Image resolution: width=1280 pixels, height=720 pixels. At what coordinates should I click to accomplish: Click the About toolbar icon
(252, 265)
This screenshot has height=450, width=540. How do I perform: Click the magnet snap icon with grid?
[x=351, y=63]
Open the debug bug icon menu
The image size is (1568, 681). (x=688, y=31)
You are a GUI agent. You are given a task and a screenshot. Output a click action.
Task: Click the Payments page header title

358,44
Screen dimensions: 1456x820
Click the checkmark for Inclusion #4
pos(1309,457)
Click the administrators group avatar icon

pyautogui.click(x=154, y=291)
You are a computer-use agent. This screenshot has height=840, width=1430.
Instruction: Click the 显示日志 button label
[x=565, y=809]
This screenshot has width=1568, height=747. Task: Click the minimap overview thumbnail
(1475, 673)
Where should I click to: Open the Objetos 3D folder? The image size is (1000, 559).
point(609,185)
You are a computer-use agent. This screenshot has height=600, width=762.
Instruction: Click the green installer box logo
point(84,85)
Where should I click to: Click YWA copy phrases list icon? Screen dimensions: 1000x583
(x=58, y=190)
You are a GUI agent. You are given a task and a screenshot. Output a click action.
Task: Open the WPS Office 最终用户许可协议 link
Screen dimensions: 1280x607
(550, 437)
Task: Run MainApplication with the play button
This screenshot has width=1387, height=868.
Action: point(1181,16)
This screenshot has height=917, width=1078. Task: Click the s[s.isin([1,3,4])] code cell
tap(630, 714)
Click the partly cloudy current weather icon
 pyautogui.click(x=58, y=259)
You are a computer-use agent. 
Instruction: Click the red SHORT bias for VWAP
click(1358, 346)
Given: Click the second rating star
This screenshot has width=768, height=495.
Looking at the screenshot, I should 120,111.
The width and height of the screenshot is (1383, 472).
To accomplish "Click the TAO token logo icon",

** Description of the task **
Only the number is wanted: how many lines in the entries above contain the word "agent"?

** Answer below **
5